Manifestación contra femicidios

“La violencia hacia la mujer es un flagelo social, es la expresión de una sociedad donde se cree que hay seres humanos que están por sobre otros (…)”

22 Octubre 2018   10   Editorial   Gustavo Alvarado

En la antesala del partido de fútbol de Primera División entre Curicó Unido y Palestino, de manera sorpresiva -como se ha ido sabiendo-, un grupo de autoridades mujeres de la región y de la provincia curicana entraron a la cancha con un lienzo y poleras alusivas a terminar con la violencia hacia el género femenino y acabar con los casos de femicidios.

Una manifestación valorable por muchos aspectos. En primer lugar, porque el último caso registrado este año en nuestra región sucedió en la provincia de Curicó, específicamente en Romeral.

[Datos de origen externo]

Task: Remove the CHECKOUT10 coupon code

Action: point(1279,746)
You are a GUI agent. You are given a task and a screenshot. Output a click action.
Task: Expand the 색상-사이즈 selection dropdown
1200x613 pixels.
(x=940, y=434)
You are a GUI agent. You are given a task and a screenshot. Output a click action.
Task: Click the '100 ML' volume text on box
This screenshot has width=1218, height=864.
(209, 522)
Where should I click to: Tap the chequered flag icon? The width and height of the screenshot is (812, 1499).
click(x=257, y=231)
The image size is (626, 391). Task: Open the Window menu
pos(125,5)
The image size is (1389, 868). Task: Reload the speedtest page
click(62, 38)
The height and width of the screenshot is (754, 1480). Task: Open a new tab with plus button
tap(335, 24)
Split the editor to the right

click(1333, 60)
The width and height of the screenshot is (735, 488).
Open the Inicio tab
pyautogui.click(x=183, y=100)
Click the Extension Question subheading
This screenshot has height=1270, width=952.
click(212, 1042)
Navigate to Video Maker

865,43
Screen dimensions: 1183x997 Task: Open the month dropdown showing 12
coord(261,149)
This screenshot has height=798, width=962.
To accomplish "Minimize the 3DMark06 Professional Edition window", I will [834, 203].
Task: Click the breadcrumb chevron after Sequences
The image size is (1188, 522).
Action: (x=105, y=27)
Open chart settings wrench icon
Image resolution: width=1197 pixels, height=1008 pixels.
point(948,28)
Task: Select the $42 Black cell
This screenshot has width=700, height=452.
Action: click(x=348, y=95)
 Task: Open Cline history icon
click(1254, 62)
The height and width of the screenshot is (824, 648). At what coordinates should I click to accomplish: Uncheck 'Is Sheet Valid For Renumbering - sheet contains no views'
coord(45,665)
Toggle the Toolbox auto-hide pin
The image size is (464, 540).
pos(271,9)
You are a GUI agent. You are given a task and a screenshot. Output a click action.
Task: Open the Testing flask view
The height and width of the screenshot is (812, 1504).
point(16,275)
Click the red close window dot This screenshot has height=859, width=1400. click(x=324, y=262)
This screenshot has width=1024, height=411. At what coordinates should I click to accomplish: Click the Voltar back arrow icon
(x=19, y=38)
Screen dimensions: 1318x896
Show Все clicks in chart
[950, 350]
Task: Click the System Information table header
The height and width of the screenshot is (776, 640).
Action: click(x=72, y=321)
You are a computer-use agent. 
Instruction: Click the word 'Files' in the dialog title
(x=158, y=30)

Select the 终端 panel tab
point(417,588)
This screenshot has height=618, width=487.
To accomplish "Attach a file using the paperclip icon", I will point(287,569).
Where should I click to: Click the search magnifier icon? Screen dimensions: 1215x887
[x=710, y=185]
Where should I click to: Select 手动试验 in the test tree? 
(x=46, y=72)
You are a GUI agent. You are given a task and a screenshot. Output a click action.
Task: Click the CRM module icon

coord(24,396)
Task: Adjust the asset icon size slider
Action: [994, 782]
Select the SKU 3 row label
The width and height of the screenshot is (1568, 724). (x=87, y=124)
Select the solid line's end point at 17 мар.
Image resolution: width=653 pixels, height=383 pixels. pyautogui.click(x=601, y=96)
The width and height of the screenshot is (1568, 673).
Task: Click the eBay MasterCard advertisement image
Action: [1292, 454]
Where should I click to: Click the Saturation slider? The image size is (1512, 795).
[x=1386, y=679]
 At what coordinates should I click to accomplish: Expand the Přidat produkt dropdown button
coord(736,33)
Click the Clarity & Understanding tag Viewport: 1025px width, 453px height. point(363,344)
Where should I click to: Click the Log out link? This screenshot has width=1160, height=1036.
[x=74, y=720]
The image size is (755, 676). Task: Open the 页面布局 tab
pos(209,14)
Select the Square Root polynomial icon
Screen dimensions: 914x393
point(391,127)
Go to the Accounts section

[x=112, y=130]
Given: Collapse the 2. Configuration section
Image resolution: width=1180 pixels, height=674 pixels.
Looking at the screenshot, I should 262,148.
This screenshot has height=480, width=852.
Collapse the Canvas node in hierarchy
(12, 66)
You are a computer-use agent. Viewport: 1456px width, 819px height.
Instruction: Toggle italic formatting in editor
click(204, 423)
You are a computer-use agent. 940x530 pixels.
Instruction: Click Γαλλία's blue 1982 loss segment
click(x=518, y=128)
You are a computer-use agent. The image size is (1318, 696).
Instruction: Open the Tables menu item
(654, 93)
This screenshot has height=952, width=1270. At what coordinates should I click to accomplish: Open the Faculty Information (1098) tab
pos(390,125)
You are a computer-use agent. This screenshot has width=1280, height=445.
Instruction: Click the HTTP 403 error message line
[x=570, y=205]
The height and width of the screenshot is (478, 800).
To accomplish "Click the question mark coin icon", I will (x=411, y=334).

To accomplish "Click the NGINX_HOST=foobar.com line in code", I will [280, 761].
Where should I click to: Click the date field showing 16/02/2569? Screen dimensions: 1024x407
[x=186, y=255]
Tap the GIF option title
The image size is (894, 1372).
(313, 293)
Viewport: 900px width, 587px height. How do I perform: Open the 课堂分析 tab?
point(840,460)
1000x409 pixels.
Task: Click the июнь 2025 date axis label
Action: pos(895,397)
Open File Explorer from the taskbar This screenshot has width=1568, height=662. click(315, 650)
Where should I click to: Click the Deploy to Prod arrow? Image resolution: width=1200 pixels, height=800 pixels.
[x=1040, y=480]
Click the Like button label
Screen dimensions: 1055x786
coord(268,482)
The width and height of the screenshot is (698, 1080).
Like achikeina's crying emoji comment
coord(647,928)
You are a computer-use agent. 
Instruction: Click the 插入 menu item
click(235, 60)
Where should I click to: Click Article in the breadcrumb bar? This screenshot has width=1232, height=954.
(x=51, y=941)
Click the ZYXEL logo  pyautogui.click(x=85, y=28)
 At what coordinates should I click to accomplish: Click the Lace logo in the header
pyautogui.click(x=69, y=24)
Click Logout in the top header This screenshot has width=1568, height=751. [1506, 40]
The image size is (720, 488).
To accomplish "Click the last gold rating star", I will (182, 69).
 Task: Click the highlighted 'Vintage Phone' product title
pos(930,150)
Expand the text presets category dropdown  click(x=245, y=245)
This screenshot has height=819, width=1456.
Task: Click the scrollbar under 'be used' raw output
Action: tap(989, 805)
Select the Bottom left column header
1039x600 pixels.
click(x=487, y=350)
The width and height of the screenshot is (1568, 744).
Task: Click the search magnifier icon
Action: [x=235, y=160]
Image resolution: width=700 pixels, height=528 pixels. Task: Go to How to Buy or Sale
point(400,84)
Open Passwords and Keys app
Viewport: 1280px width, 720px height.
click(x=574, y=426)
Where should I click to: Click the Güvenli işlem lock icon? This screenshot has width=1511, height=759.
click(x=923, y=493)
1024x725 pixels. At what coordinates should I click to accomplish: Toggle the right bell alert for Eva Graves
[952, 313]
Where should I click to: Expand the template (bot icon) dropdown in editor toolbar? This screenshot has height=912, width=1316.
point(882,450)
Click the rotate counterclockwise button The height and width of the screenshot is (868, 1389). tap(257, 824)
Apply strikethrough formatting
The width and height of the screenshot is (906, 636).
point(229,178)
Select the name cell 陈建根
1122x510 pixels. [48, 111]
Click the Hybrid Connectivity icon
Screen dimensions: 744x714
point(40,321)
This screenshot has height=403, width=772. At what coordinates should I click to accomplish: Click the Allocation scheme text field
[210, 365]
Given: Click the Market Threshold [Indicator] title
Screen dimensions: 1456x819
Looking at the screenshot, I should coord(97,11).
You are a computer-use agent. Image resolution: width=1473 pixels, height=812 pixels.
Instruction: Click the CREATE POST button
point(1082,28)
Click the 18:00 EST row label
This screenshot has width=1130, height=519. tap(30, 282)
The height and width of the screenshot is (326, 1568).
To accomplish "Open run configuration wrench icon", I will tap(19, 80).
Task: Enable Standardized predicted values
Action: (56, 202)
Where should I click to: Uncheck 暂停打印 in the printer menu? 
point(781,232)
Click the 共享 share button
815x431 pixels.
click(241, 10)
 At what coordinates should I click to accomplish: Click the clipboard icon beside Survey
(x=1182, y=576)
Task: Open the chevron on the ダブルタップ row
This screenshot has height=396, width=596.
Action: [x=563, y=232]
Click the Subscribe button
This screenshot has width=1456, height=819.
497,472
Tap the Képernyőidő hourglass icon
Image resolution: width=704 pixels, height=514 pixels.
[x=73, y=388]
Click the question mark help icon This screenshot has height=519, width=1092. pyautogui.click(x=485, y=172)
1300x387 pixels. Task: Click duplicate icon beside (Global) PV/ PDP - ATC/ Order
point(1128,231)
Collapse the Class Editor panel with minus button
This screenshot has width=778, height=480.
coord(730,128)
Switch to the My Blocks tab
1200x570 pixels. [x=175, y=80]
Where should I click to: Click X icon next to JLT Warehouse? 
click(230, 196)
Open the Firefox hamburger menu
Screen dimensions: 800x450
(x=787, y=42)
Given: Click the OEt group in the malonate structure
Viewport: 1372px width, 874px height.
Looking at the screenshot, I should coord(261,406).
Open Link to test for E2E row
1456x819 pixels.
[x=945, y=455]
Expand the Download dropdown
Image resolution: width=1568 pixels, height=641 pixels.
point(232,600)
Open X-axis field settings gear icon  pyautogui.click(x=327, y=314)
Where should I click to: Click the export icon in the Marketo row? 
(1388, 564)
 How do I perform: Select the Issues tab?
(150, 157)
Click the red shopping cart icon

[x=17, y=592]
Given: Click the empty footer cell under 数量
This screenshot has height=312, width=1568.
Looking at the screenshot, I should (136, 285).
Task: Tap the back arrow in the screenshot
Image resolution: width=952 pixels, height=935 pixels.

En segundo término, se hizo en un reducto donde tradicionalmente predomina la presencia masculina en las tribunas; y, en tercer lugar, porque este tema debe seguir visibilizándose a todo nivel y para ello se deben ocupar todos los recursos disponibles y las instancias que sean necesarias.

“Hay mecanismos de protección, hay medidas de sanción, Carabineros, Fiscalía, Tribunales hacen su trabajo, pero los hechos siguen ocurriendo y, ante eso, debemos generar un cambio, en generar conciencia y convencernos que este es un tema y una responsabilidad de todos”, dijo la gobernadora de Curicó, Macarena Pons, minutos después de haber cumplido con la manifestación que fue aplaudida por los asistentes al Estadio la Granja y que esperaban el inicio del cotejo deportivo.

La violencia hacia la mujer es un flagelo social, es la expresión de una sociedad donde se cree que hay seres humanos que están por sobre otros y que tienen el derecho de lastimar y llegar, incluso, a quitarle la vida a otra persona, bajo el pretexto de alguna relación sentimental.

El femicidio, también, ha sido una temática que se ha puesto de manifiesto en la sociedad y, pese a que se han enarbolado banderas para ir en su erradicación, aún seguimos siendo testigos de horrorosos crímenes donde las víctimas siguen siendo mujeres y, los victimarios, hombres con quienes compartieron en algún pasaje de la vida. Esto demuestra que el tema debe seguir vigente, que debe visibilizarse en la sociedad y la forma en que se hizo por parte de las autoridades mujeres es un paso positivo, aunque el trabajo debe seguir profundizándose para llegar con el mensaje para evitar que nuestros hechos de sangre nos sigan impactando.